The evidence supporting the second and third propositions—that eating less fat, or less saturated fat, makes for a healthier and longer life—has remained stubbornly ambiguous. The message of the 1984 consensus conference and the ensuing expert reports was that the benefits of low-fat diets were effectively indisputable, and so pursuing further research on these questions was unnecessary. This in turn led to the ubiquitous belief in the validity of Keys’s hypothesis and the unwholesome nature of saturated fat, but the reality is that since the early 1980s the evidence has become progressively less compelling.

Keys’s own experience stands as an example. In the early 1950s, Keys had based his dietary-fat hypothesis of heart disease to a great extent on the congruence between the changing-American-diet story and the appearance of a heart-disease epidemic. By the early 1970s, however, he had publicly acknowledged that the heart-disease epidemic may indeed have been a mirage. There was “no basis” to make the claim, he admitted, that trends in heart-disease mortality in the United States reflect changes in the consumption of any item in the diet.
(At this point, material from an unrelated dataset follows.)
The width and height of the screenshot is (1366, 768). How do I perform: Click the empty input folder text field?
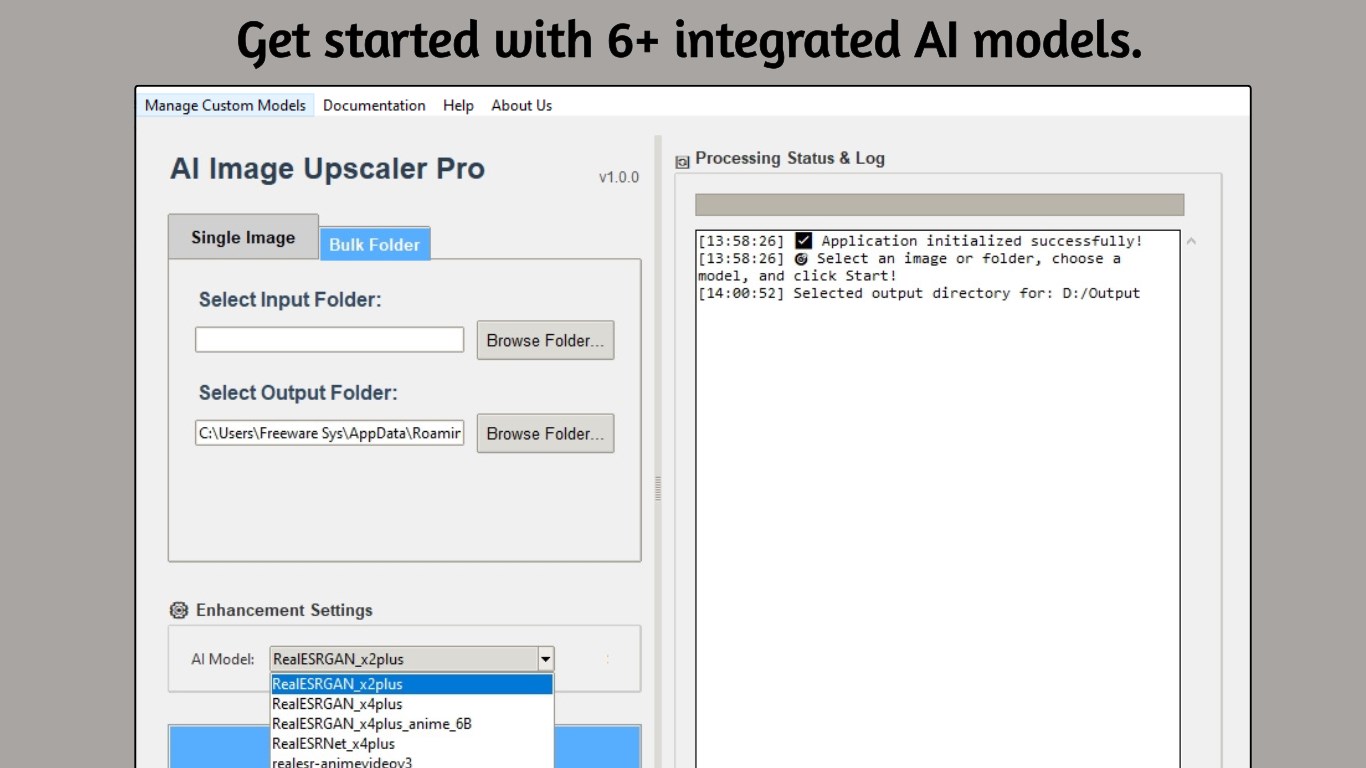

In the late 1950s, Keys supported his fat hypothesis with the disparity in fat consumption, cholesterol levels, and heart-disease mortality he found among Japanese men living in Japan, Hawaii, and Los Angeles. This association was then confirmed, more or less, in his Seven Countries Study, in which the Japanese villagers still had remarkably little fat in their diets, low cholesterol levels, and fewer heart-disease deaths over ten years than any other population with the exceptions of those of the islands of Crete and Corfu and the village of Velika Krsna in what is now Serbia. By the mid-1990s, however, the Japanese contingent of the Seven Countries Study, led by Yoshinori Koga, reported that fat intake in Japan had increased from the 6 percent of calories they had measured in the farming village of Tanushimaru thirty-five years earlier, to 22 percent of calories. “There have been progressive increases in consumption of meats, fish and shellfish and milk,” they reported. Mean cholesterol levels rose in the community from 150 mg/dl to nearly 190 mg/dl, which is only 6 percent lower than the average American values (202 mg/dl as of 2004). Yet this change went along with a “remarkable reduction” in the incidence of strokes and no change in the incidence of heart disease. In fact, the chance that a Japanese man of any particular age would die of heart disease had steadily diminished since 1970. “It is suggested that dietary changes in Tanushimaru in the last thirty years have contributed to the prevention of cardiovascular disease,” Koga and his colleagues concluded.

In the late 1950s, Keys had dismissed the possibility that misdiagnosis might have contributed to the extremely low heart-disease death rates in Japan they had observed initially. In 1984, Keys reversed himself, saying that the Japanese cardiologists who had worked with his Seven Countries Study “might have been misled by the local physicians who signed the death certificates and provided details.”

Three years later, Keys acknowledged to the New York Times that he had re- evaluated his hypothesis. “I’ve come to think that cholesterol is not as important as we used to think it was,” he said, “Let’s reduce cholesterol by reasonable means, but let’s not get too excited about it.”